- _WORK TO BE COMPLETED_: Only the lines from the start of the data through the line with "Task: Open 'Google arama görünürlüğü' article" belong in the copy. Restate them word for word, minus the pictures.

- _RECORD EXTRACTS_:
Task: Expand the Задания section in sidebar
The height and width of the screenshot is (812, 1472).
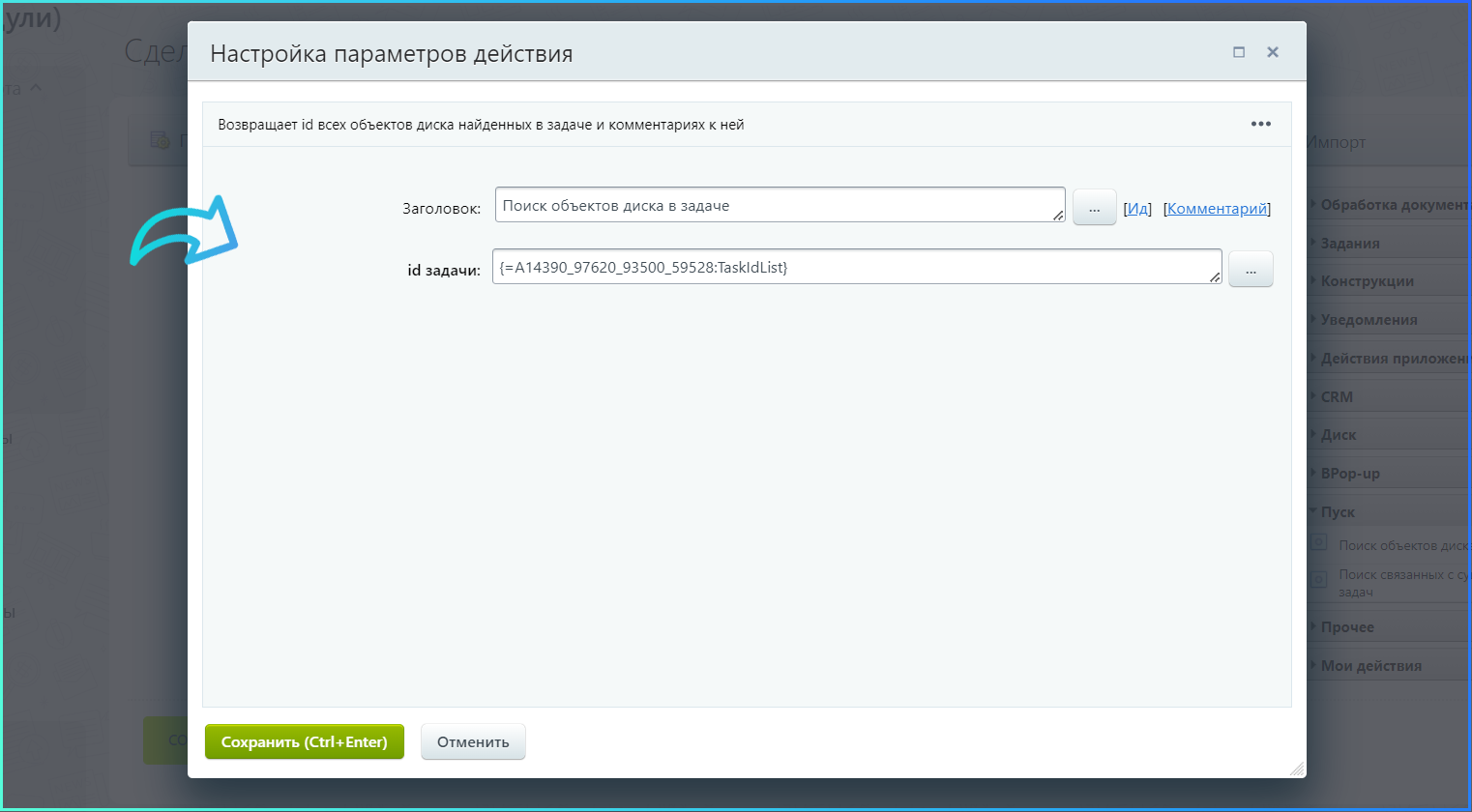Action: pos(1350,244)
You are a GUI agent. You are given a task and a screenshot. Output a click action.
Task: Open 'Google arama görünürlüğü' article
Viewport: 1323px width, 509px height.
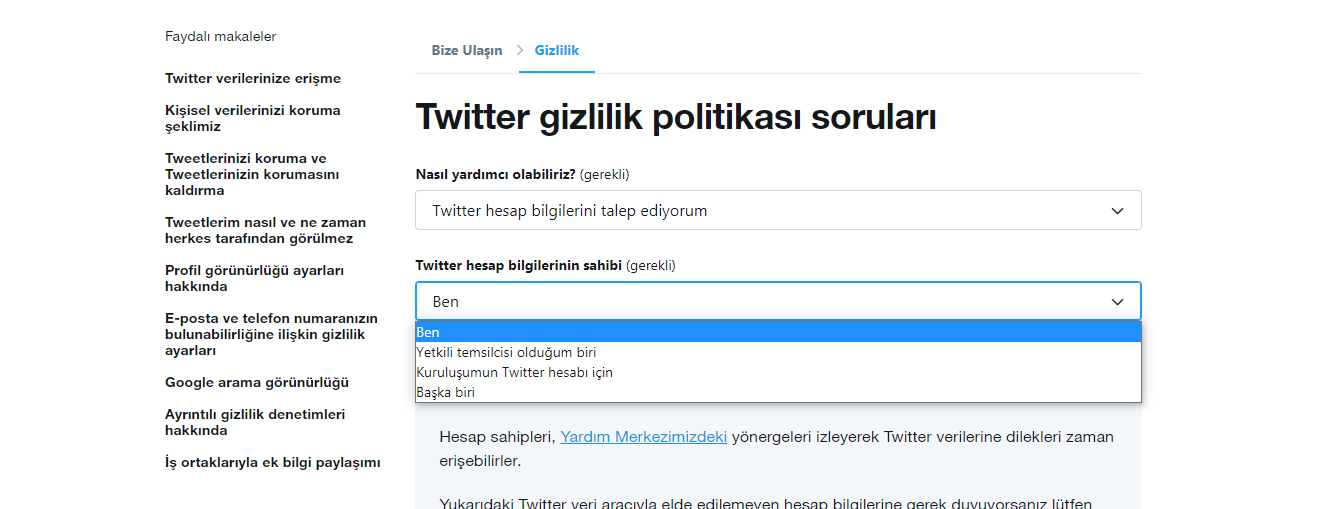pyautogui.click(x=257, y=382)
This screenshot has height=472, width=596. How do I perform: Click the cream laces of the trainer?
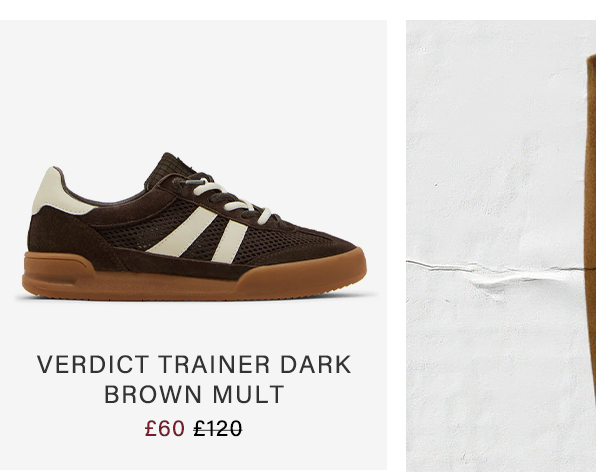(x=228, y=200)
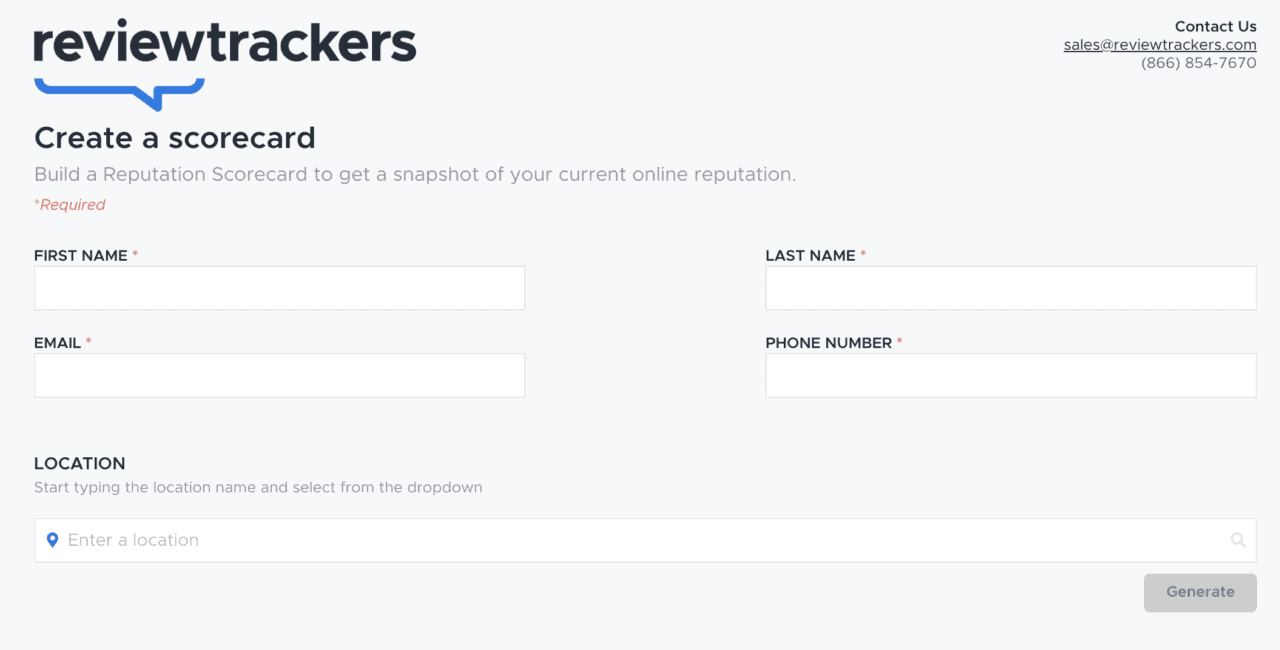Click the blue speech bubble under the logo
Viewport: 1280px width, 650px height.
[120, 91]
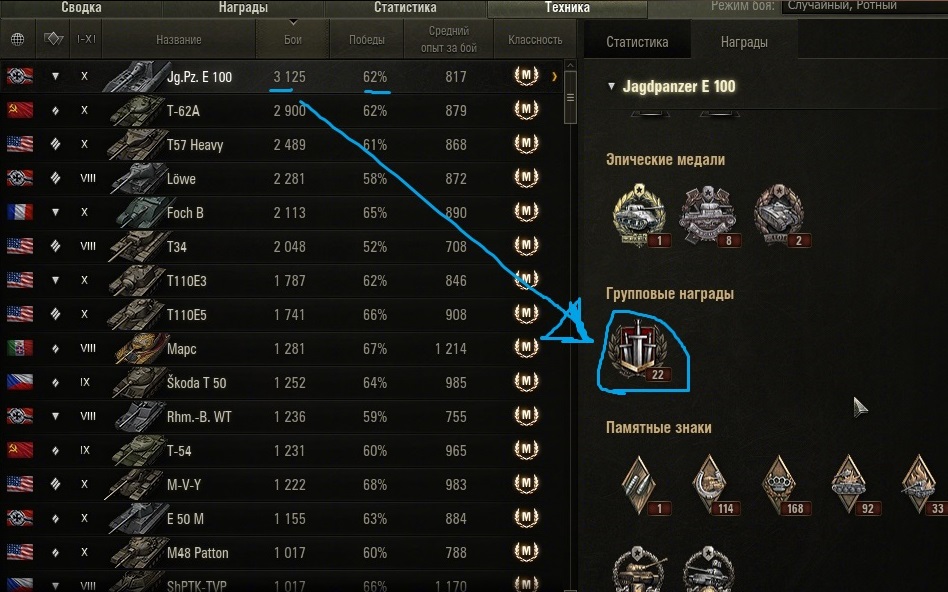
Task: Sort by Победы column header
Action: [x=366, y=39]
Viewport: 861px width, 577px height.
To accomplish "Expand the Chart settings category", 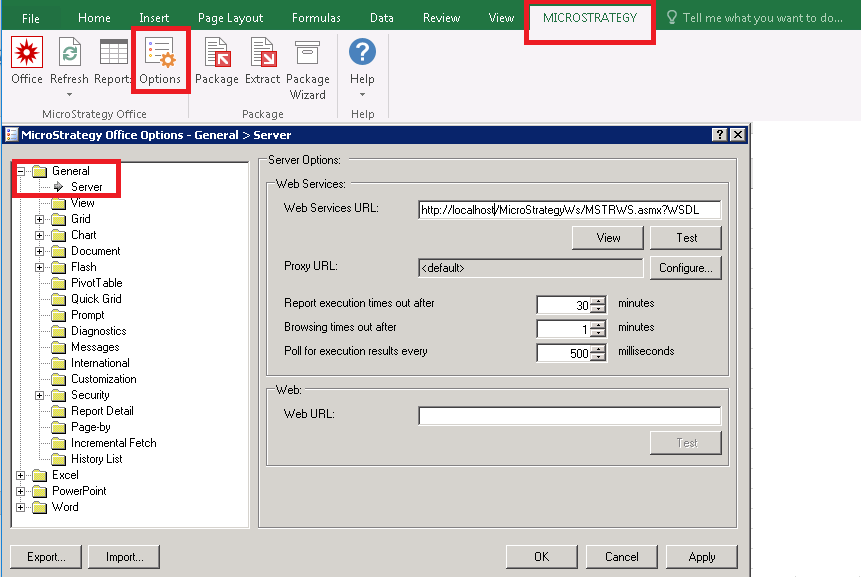I will (x=38, y=234).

- _SOLUTION_:
Task: Expand the Задания section in sidebar
The height and width of the screenshot is (812, 1472).
Action: pos(1350,244)
You are a GUI agent. You are given a task and a screenshot. Output a click action.
Task: Open 'Google arama görünürlüğü' article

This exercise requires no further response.